What the exercise asks:
The task calls for the line containing "Like the post with the heart icon" and all later lines, through the end of the entries below, to be set down exactly and without pictures.

* * *

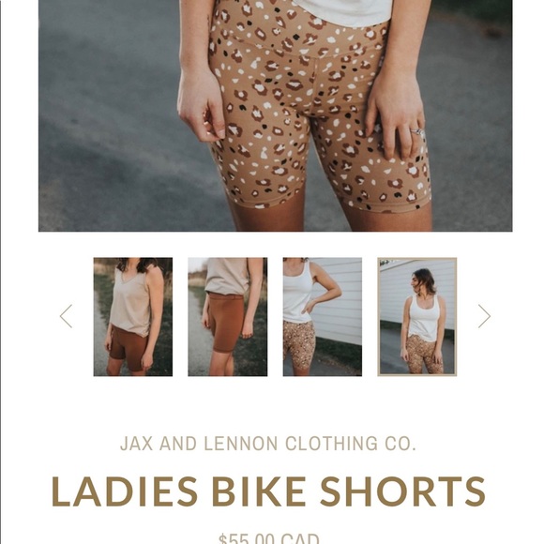
Task: Click the large leopard print shorts main image
Action: coord(275,115)
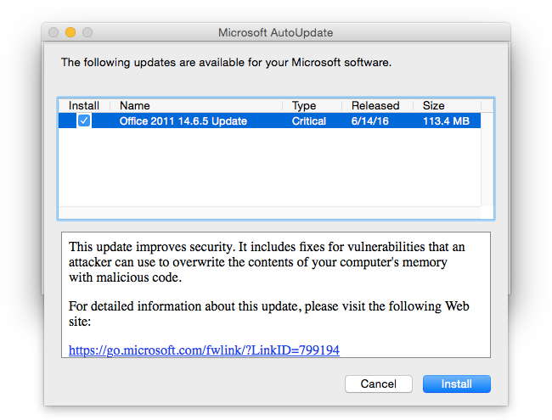Click empty area of the updates list

tap(270, 167)
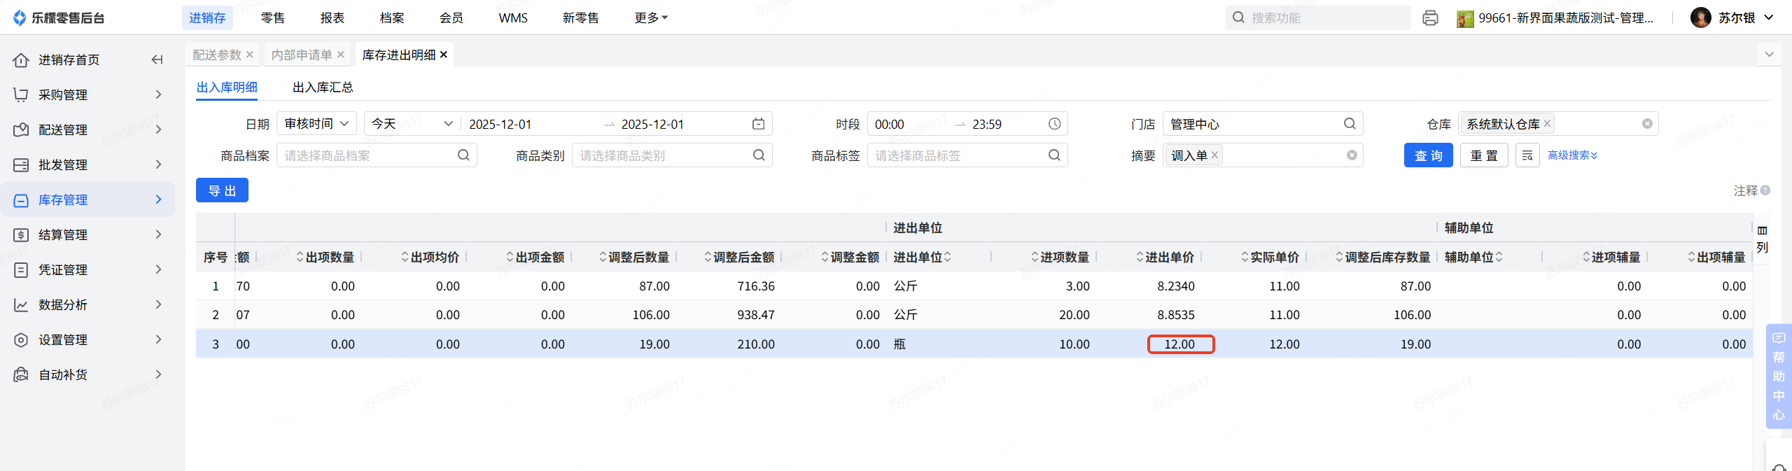This screenshot has height=471, width=1792.
Task: Open the calendar date picker icon
Action: click(758, 124)
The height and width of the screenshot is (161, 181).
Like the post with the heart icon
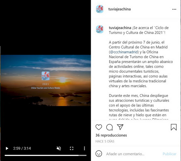click(99, 127)
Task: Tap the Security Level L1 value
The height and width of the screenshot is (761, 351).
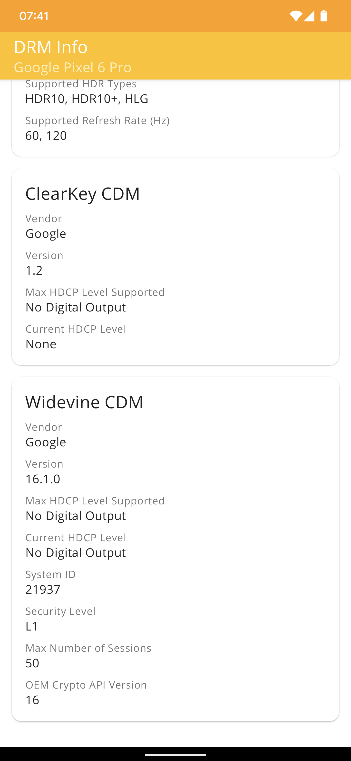Action: 32,626
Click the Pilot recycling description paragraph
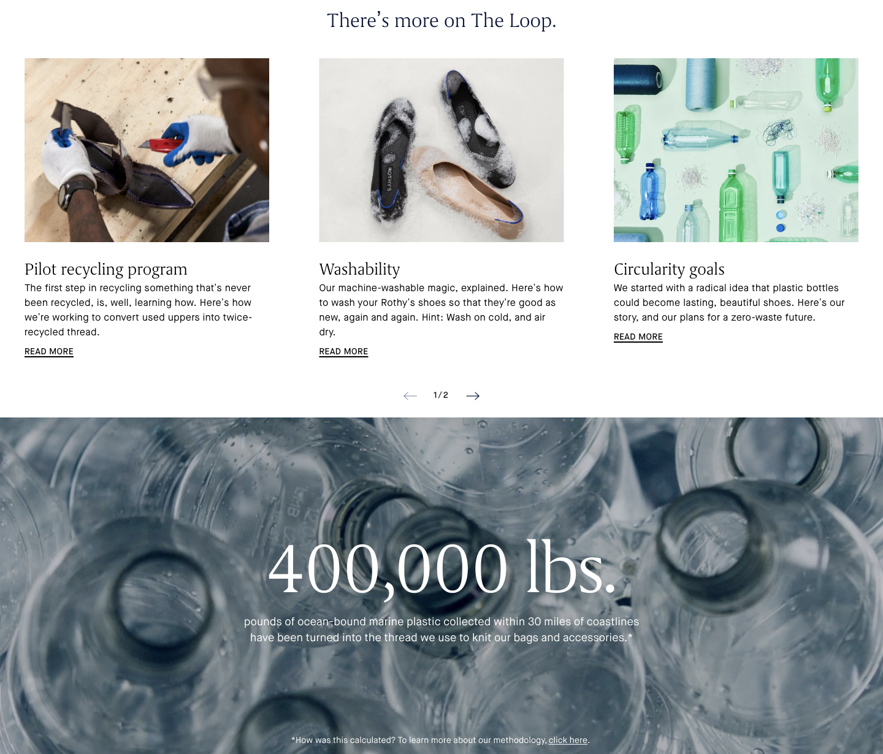The height and width of the screenshot is (754, 883). tap(139, 310)
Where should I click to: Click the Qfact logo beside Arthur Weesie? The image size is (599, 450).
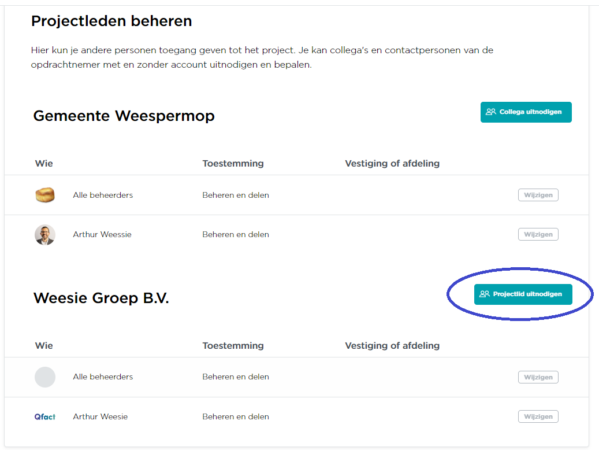tap(45, 416)
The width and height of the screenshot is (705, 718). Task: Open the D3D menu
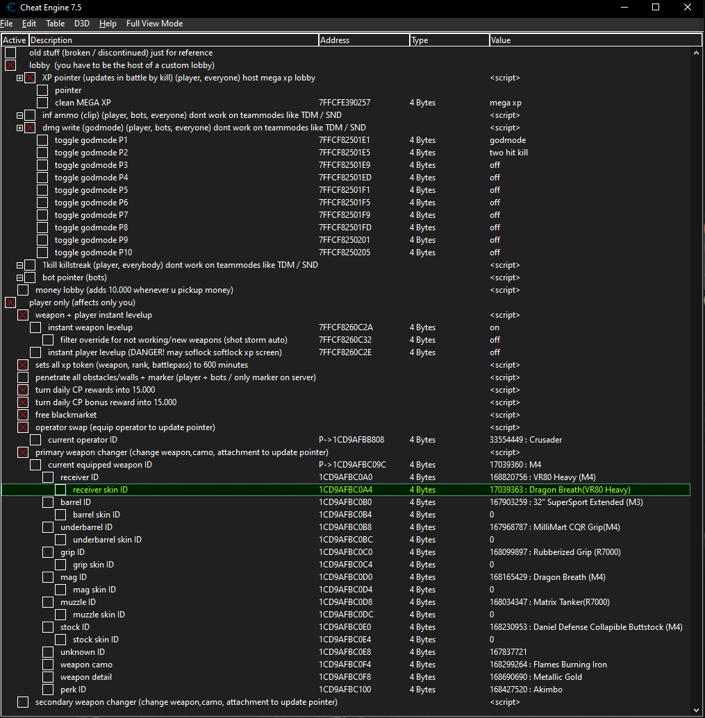point(81,23)
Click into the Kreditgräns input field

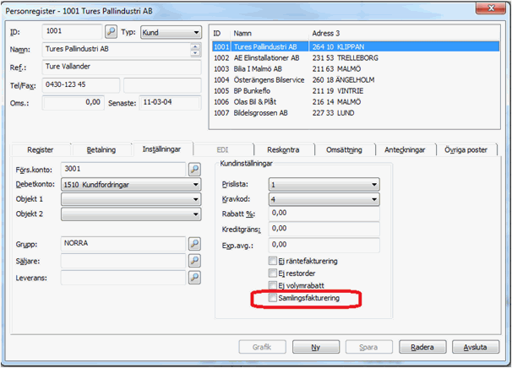tap(324, 229)
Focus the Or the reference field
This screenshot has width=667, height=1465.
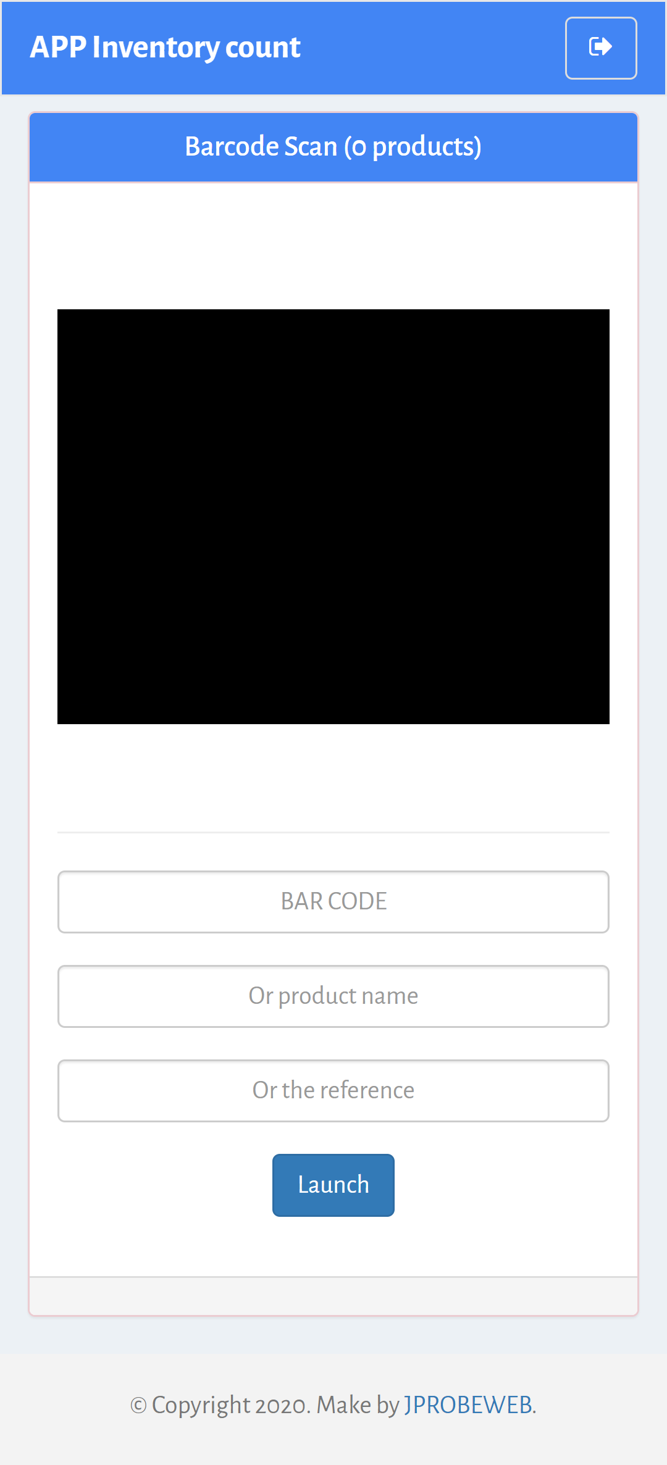[x=334, y=1091]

* * *

Answer for the task:
Like the post with the heart icon
click(99, 127)
Task: Tap the Security Level L1 value
The height and width of the screenshot is (761, 351).
Action: 32,626
Click the Pilot recycling description paragraph
The height and width of the screenshot is (754, 883). tap(139, 310)
Where should I click to: Click the Qfact logo beside Arthur Weesie? The image size is (599, 450).
tap(45, 416)
The width and height of the screenshot is (705, 718). Task: Open the D3D menu
point(81,23)
Click into the Kreditgräns input field

tap(324, 229)
Focus the Or the reference field
This screenshot has width=667, height=1465.
[x=334, y=1091]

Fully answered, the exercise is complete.